在我们多年对化学发光及生物传感器研究的基础上，借鉴前人有关碳纳米材料的研究成果，本项目拟以碳纳米材料的化学发光性能为核心，系统研究碳纳米材料的制备及表面修饰方法，探究其构效关系，以期得到化学发光功能化的碳纳米材料，旨在建立起高效的碳纳米材料参与的液相化学发光体系；并利用各种谱学手段对碳纳米材料参与的化学发光反应过程进行表征，揭示此类化学发光反应机理，并根据反应机理对碳纳米材料表面钝化、修饰方法进行优化，以期进一步提高其化学发光性能；充分利用碳纳米材料DNA之间的相互作用，结合功能脱氧核糖核酸分子识别特性，以化学发光为检测信号，构建出新的生物传感新方法。这类新型生物分析方法既具有碳纳米材料在传感材料方面的优势，又具有化学发光在检测方面的优势。本项目为化学发光研究开辟新的研究方向，丰富人们对微尺度结构材料特殊性质尤其是化学反应活性的认识,对纳米科学和化学发光的基础理论研究具有重要的意义。

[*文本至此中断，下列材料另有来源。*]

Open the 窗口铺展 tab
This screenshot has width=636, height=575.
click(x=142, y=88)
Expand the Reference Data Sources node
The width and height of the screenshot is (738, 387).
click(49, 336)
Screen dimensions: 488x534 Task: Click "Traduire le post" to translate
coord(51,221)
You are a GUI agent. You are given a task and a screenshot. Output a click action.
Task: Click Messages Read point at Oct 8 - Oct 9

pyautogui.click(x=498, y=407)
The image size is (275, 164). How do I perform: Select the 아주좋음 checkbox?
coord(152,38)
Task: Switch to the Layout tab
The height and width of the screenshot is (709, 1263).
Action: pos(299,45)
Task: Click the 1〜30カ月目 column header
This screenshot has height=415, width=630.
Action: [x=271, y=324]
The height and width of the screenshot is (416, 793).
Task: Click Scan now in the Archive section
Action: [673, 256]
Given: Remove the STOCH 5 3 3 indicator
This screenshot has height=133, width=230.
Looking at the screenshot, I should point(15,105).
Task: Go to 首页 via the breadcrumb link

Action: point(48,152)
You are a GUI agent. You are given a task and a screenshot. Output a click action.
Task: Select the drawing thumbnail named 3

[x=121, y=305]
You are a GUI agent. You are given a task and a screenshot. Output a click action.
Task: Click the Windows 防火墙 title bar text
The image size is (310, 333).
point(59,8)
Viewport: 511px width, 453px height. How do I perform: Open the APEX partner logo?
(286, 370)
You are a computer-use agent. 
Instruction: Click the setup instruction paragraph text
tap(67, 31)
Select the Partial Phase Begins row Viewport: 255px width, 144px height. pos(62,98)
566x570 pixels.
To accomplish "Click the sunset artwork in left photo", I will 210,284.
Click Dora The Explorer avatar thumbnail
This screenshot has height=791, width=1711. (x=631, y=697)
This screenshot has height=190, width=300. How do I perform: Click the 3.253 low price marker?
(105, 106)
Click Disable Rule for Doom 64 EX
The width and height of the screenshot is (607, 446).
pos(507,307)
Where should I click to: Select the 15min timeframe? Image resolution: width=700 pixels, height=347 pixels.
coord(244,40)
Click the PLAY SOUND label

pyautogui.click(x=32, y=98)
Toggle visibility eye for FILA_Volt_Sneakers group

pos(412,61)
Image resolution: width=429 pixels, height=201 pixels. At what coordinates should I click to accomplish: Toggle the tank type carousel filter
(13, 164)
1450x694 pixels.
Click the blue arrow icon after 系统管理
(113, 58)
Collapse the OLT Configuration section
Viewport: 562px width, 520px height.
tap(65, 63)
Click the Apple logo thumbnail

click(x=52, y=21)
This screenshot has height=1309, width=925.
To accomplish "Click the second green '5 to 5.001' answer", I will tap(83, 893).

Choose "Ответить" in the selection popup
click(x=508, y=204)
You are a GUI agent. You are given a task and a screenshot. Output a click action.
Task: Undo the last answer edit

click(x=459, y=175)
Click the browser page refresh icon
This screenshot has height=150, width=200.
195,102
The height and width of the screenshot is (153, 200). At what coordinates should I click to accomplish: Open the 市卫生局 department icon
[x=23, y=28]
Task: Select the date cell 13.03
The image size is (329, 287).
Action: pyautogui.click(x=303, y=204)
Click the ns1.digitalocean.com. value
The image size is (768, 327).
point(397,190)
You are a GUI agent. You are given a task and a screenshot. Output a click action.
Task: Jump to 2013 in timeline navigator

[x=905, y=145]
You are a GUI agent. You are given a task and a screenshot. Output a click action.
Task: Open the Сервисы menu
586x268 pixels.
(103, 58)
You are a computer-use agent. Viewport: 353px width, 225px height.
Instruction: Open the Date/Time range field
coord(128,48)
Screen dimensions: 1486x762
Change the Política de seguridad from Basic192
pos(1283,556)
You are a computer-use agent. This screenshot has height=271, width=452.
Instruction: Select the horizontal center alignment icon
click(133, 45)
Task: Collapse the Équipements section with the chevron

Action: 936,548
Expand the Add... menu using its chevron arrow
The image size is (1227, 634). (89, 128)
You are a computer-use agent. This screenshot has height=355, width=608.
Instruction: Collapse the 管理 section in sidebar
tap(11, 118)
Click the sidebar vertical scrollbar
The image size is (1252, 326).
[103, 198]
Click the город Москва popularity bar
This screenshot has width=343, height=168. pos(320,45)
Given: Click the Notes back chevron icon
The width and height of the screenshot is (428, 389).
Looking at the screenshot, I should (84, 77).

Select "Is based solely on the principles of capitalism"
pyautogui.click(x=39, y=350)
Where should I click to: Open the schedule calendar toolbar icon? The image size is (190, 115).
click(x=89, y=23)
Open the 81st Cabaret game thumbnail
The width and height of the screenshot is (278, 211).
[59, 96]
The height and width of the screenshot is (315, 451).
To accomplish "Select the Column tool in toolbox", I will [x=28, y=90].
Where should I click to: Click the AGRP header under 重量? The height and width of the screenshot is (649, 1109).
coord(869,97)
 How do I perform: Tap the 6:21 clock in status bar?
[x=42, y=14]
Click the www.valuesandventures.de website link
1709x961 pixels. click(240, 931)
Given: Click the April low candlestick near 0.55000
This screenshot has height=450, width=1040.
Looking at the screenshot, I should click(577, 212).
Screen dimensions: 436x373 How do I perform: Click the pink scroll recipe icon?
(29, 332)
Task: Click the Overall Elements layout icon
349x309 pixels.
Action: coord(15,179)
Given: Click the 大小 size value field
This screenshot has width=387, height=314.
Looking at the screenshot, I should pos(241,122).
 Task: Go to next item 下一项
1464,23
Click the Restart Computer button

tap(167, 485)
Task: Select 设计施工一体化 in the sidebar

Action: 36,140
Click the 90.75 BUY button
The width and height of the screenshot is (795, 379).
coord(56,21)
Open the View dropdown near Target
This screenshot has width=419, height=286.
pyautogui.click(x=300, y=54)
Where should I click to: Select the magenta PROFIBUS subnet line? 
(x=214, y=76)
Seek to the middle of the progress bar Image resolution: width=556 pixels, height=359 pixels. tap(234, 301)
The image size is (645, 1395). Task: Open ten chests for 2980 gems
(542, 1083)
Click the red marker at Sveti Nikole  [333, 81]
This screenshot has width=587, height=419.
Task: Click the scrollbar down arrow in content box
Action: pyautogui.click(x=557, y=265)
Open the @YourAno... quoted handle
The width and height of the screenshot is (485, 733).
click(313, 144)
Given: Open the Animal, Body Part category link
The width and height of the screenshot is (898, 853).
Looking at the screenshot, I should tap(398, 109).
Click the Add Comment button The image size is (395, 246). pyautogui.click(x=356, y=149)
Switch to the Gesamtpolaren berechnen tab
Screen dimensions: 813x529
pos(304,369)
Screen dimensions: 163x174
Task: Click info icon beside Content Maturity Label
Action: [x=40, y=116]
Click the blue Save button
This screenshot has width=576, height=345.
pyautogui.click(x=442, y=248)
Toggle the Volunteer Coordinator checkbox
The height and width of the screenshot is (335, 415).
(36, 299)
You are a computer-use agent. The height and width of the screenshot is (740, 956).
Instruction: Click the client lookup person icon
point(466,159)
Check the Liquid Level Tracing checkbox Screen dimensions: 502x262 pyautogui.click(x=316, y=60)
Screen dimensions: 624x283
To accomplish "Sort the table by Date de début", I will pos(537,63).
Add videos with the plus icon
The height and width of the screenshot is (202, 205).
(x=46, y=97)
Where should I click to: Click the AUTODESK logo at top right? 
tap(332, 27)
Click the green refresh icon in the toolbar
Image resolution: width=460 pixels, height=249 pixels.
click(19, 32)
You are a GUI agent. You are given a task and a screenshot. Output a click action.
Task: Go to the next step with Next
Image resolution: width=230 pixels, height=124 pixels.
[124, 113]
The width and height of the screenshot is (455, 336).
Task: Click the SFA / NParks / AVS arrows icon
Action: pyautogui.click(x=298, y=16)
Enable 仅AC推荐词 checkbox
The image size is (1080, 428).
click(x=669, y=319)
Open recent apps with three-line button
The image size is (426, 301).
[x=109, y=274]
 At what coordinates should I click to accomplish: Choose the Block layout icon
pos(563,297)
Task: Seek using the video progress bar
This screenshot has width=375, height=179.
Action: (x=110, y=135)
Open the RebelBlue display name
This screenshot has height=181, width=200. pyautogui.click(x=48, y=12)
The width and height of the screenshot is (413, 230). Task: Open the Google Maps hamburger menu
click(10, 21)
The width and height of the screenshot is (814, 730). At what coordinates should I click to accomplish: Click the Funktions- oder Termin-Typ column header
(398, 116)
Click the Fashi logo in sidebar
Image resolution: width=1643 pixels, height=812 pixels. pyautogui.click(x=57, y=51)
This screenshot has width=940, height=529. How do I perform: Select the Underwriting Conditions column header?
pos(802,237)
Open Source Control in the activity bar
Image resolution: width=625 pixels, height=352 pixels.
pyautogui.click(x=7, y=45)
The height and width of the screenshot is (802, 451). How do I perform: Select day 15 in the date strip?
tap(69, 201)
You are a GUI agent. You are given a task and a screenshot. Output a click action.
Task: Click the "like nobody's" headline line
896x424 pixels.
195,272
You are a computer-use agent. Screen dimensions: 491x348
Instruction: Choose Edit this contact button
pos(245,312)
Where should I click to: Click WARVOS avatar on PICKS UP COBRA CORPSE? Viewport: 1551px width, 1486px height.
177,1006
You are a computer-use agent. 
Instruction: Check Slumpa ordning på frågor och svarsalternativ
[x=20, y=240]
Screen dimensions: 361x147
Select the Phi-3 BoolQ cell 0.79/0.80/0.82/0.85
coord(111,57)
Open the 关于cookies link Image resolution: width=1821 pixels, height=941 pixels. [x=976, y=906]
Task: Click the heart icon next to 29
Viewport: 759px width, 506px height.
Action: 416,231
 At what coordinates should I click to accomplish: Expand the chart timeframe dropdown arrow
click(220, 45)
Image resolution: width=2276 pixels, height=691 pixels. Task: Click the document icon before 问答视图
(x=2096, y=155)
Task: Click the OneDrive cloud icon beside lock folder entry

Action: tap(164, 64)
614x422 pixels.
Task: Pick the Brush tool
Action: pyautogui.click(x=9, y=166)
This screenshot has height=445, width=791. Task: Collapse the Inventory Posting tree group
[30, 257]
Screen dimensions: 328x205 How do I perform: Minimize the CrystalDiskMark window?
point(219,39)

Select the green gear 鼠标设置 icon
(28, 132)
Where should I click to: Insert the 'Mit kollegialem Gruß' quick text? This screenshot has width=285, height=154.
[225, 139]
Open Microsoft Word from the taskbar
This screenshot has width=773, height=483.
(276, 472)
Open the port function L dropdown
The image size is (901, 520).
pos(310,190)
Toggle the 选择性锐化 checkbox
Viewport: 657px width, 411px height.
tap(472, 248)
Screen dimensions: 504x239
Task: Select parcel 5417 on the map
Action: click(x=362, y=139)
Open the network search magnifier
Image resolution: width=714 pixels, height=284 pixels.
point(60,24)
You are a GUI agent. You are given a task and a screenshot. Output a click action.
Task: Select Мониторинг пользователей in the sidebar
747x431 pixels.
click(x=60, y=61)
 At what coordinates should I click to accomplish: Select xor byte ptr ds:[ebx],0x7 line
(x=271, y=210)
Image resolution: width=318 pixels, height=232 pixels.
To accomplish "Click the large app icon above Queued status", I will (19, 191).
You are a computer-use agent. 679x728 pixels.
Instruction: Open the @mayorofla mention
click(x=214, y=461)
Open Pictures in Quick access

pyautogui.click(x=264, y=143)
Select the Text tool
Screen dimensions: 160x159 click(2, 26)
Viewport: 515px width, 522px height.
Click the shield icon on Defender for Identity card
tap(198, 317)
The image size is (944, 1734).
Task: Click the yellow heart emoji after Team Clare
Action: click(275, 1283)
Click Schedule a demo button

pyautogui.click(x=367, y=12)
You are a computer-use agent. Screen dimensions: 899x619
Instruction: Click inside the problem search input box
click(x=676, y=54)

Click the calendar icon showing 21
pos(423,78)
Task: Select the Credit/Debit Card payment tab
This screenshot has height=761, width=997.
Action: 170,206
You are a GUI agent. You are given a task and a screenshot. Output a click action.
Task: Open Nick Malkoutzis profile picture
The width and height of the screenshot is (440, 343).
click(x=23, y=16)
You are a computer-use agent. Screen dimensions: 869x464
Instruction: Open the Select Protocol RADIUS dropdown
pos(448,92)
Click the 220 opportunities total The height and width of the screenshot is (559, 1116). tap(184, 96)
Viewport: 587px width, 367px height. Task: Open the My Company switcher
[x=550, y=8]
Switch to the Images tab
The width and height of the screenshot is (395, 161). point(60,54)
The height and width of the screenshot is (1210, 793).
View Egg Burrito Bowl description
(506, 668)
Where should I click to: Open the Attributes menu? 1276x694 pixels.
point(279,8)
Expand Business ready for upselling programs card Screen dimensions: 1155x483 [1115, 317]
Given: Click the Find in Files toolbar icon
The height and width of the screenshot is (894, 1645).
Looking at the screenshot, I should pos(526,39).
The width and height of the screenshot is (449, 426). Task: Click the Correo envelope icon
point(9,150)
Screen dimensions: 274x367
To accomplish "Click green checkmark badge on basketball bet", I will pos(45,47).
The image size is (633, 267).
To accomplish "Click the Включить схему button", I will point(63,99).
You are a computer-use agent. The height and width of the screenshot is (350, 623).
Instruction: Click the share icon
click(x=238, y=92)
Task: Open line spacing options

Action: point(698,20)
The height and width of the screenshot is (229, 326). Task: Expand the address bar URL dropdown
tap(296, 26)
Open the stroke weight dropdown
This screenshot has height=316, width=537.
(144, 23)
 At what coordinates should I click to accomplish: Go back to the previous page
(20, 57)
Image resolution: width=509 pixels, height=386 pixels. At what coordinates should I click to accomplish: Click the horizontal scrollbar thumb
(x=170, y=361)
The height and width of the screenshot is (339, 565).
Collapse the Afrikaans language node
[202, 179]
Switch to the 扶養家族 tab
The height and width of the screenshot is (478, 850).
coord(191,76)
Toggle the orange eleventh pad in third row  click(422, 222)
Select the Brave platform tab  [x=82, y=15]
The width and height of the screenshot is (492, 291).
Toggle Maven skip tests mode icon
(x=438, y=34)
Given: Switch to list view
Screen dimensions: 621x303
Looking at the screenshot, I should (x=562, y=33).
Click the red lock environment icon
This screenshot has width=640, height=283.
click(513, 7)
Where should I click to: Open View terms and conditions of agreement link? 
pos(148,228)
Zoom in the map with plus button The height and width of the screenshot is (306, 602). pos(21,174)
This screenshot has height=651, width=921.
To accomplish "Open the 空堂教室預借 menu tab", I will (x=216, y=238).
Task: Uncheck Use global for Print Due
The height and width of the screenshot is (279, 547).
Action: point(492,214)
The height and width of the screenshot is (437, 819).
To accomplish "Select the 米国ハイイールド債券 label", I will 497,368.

本项目较系统地研究了碳点、碳纳米管、氧化石墨烯等碳纳米材料参与的液相化学发光反应，发现了碳点的催化化学发光性能、碳纳米管可有效降HRP-mimicking DNAzyme-鲁米诺-过氧化氢化学发光体系背景信号的性能、氧化石墨烯高效化学发光能量转移特性，揭示了相应的化学反应机理。此外，也研究了纳米金粒子、量子点及水溶性共轭聚合物的化学发光性能。在上述研究基础上，结合生物识别过程，构建了一系列化学发光生物传感方法。另一方面，设计合成了具有高催化活性碳纳米杂合体材料（单壁碳纳米管-纳米金粒子、单壁碳纳米管-Hemin）和具有手性识别功能的金纳米粒子；将Exo III辅助的目标分子循环放大与脂质体辅助的信号放大相偶合，实现了一步双放大的信号放大策略。本项目发现了一些新的化学发光体系，给人们设计生物分析及传感提供一种新的思路，为临床医学、食品安全等领域提供简单快速、高灵敏的检测方法和技术。研究成果在Analytical Chemistry、Journal of Materials Chemistry B、Carbon等SCI源刊发表论文27篇（其中在Analytical Chemistry发表论文3篇），SCI他引共计230多次。